Snowdonia National Park
Snowdonia tops this list for one simple reason – it is absolutely gorgeous. And it’s not too tricky to get to, either. You can walk down the Afon Goedol stream to find some dreamy ancient woodlands, with all the wildlife that call it home.
This used to be a popular place for slate miners working in the Blaenau quarries, but is now much quieter.
Once you’ve taken some deep breaths in the woodland and snapped some pics, you can head back up the hill using the cute Ffestiniog steam train.
Isle of Skye, Scotland
From Wales, over to Scotland.

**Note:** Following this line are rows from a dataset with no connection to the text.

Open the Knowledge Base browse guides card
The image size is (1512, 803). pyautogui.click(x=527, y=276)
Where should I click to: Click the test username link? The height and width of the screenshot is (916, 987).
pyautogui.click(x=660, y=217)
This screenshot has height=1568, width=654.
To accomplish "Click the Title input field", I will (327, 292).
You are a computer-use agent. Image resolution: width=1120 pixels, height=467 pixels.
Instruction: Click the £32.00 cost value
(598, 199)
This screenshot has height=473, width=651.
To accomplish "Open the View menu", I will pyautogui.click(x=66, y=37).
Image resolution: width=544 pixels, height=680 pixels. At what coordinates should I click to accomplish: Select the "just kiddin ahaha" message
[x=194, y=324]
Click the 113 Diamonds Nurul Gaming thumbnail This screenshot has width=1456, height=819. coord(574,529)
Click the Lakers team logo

Second on the list is the idyllic Isle of Skye.
Coming from London, you can get a train to Inverness or Glasgow, but the cheapest option is to fly to one of these Scottish cities and then get a coach the rest of the way.
When there, you will be blown away by stunning views of the Scottish landscape. Drink in the numerous beaches, pools, and take yourself on a less popular hike to get away from the crowds that flock there.
While you could enjoy the beautiful Instagrammable routes like Old Man of Storr, Neist Point, and the Fairy Pools and Coire na Creiche, if you want to take a breather away from hordes of people, you’re better off choosing the 79 mile (125 km) Skye Trail.
Much further south, we have the town of Lewes in East Sussex.
This town is filled with many hidden woodlands, offering ample opportunities for peaceful walks alongside the river or across the hills of the South Downs.
Seven Sisters, East Sussex Coast
Also in Sussex is the stunning Seven Sister Coast, with its chalky cliffs and sea eroded hills this is a popular destination for families, walkers and couples alike.
It’s designated as an ‘Area of Outstanding Natural Beauty’ for a reason.
You can get here within a couple of hours from London, making it perfect for a day trip or a short weekend away from the hustle and bustle of the city.
There’s plenty to see and do in the Northern county of Rutland, one of the UK’s smallest counties.
What it lacks in size it makes up for its beauty, with Rutland Water offering plenty of opportunities for watersports, cycling, fishing and bird watching.
You can also take a stroll through Rutland’s many quaint little villages, with postcard-perfect cottages and traditional pubs.
In Oakham, there’s even a gorgeous castle.
The beautiful town of Ilkley in the Wharfe Valley in the southern part of the Yorkshire Dales is renowned for its fresh air – something that’s worth taking a weekend off for if you live in a big city.
The town is also famous for its beautiful moors, which you’ll find covered in gorgeous heather, which are perfect to take a stroll through.
You can refuel and relax with some afternoon tea at the well known Bettys Cafe and Tea Rooms, and be sure to visit while one of its regular fresh markets are on.
North York Moors,Yorkshire
Nearby, in north-eastern Yorkshire, you’ll find North York Moors National Park. It’s home to 44,000 hectares of heather moorland, making it one of the biggest in the UK.
It’s a truly special place. You’ll find the Moorland Merlin, the UK’s smallest bird of prey, and no lens than 800 Scheduled Monuments and 1,500 ancient boundary stones and crosses.
If that wasn’t enough, there’s even 26 miles of coastline to walk, with whales living in the water below and a picturesque fishing village nearby.
Finally, this is the perfect spot to look up and remember what the sky looks like when it’s not clouded with pollution. The skies are so dark and clear that you may be lucky enough to see more than 2,000 stars, including part of the Milky Way.
North Berwick, Scotland
Another escape from the city centre is North Berwick, situated just 30 minutes from Edinburgh.
Come here if beaches are your thing, as they are rarely overcrowded. Take a peek in one of the many rockpools and soak in the views of Bass Rock before stopping for lunch in one of the village cafes.
If you fancy it, you can hike to the top of North Berwick Law. It’s a little like Edinburgh’s Arthur’s Seat, but less well known.
Iona, Inner Hebrides
The Inner Hebrides are the island which lies off the western coast of Scotland. The most accessible of these islands is Mull, which has some stunning beaches, castles and coastline.
But for the real treat, you should enjoy Mull before catching the ferry to Iona.
This tiny island has been a religious centre since Irish monks colonised it in the early Middle Ages.
You can still see evidence of that today, with monastic ruins and enormous stone crosses dotted around the island.
Since it is a bit tricky to get to, Iona was voted one of the quietest places in the by Lonely Planet, making it an ideal destination if you’re desperately seeking silence.
River Avon, Somerset
Rounding off the list is the River Avon in Somerset, an easily accessible but beautiful place to visit for the day.
Head up Troopers Hill, in St George for beautiful views over the River Avon and a place to have a quiet moment of contemplation.